As explanations of the racial wealth gap and the persisting structural inequality of the U.S. economy, Dr. Mehrsa Baradaran’s 2017 book, The Color of Money: Black Banks and the Racial Wealth Gap, is the ideal shelf-mate to Richard Rothstein’s The Color of Law: A Forgotten History of How Our Government Segregated America, published the same year. These books provide the deep historical context of racism and its outgrowth as segregation in our neighborhoods and banking systems.
At the close of the Civil War and abolishment of slavery, blacks constituted 14 percent of the American population, yet owned 0.5 percent of the wealth. Today, the percentage of the black population is slightly smaller, but they still own only one to two percent of the wealth, an indictment of the lack of economic progress due to the presence of structural racism.

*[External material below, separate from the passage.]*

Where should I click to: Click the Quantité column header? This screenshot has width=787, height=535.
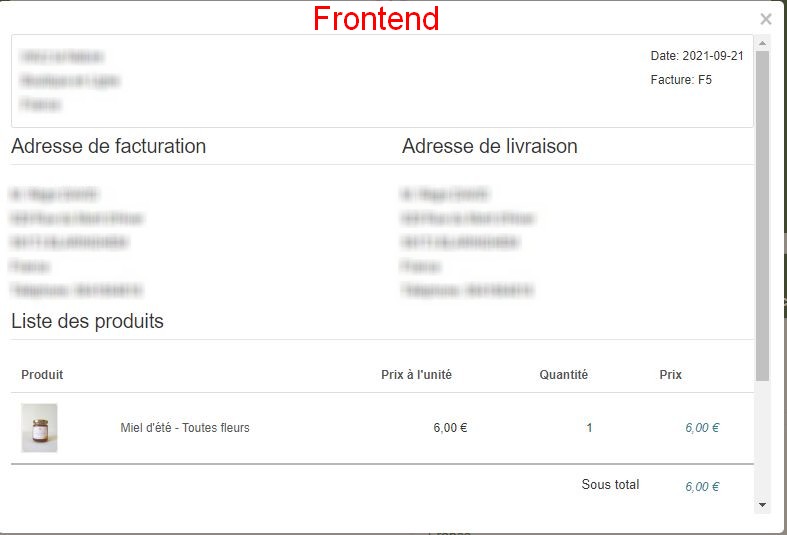[564, 375]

Baradaran’s book is a particularly devastating attack on the idea that noninterference in the market, and the persistence of a segregated economic system, will be able to correct the huge gap in black and white wealth. She starts by recounting the tragic failure of the Freedman’s Bank in 1874 (which was located behind NCRC headquarters at Pennsylvania Avenue and Madison Place, Washington, D.C.), a failure which robbed the savings of over 63,000 black depositors, many of whom were saving to purchase homesteads to escape the cotton sharecropping system.
The book goes on to document the establishment of early black-managed banks to serve communities cut off by Jim Crow laws from full participation in the U.S. economy. Baradaran gives an insightful explanation of the causes of a weak black banking system. Forced ghettoization during Jim Crow cut black people off from participation in the wider economy. The resulting impoverishment made black banks particularly vulnerable to economic crises and bank runs, which periodically swept across the U.S. economy prior to establishment of the Federal Reserve System and Federal Deposit Insurance Corporation.

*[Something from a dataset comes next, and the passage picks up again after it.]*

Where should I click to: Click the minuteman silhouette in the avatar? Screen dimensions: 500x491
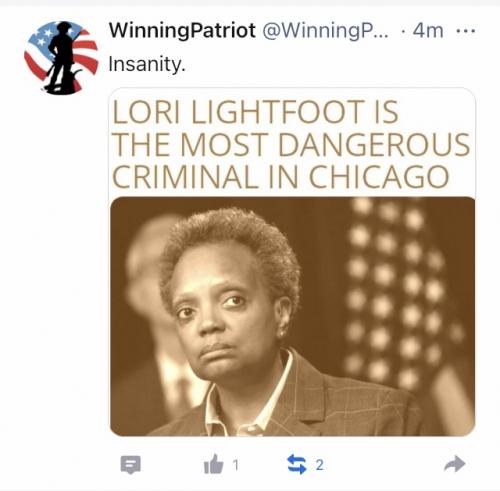(x=62, y=57)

The need to retain higher deposit levels in black banks meant they had less money available for mortgage and business lending, and necessitated a greater aversion to risk than for white banks. There was no mechanism like Fannie Mae and Freddie Mac to buy mortgages and free up bank capital to make additional loans. Mortgages and commercial loans were held on the bank’s books until repayment, necessitating small loans with short terms. Mortgage loans often went underwater because of the segregated residential structure of cities, which depressed the value of real estate in black neighborhoods. This created a negative-feedback loop which worked against black banks and communities.

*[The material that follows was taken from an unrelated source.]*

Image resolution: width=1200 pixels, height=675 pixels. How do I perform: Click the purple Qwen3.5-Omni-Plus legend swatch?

Additionally, money deposited in black and white banks in places like Harlem “leaked-out” of black areas and ended up being invested in white mortgages and enterprises. Segregation of the economic system benefited the majority white community while increasing the vulnerability of black people.
After recounting the Civil Rights era and the cynical co-opting of “Black Power” by President Nixon as a slogan for black entrepreneurship, Baradaran brings us to the present era. She stresses that measures to build black wealth that neglect building black political power fail. In her view, political power is necessary to protect the wealth created by the black community. This is the strategy which Dr. Martin Luther King, Jr., implemented by first emphasizing the social and legal structure of segregation, then pivoting more intently to the issue of economic inequality shortly before his assassination. While she suggests that black banks be supported, they will not close the racial wealth gap. Instead, Baradaran proposes that a “Black New Deal” is necessary with policies and programs structured to assist black communities.
For those who don’t have access to the book, this excellent one hour interview with Baradaran discusses the central argument at minute 26:40; the threat to the Home Mortgage Disclosure Act at minute 33:00; payday lenders and banking deserts at minute 56:30; and proposals for a “Black New Deal” are near the end of the interview.
Dr. Bruce Mitchell is a senior research analyst at NCRC.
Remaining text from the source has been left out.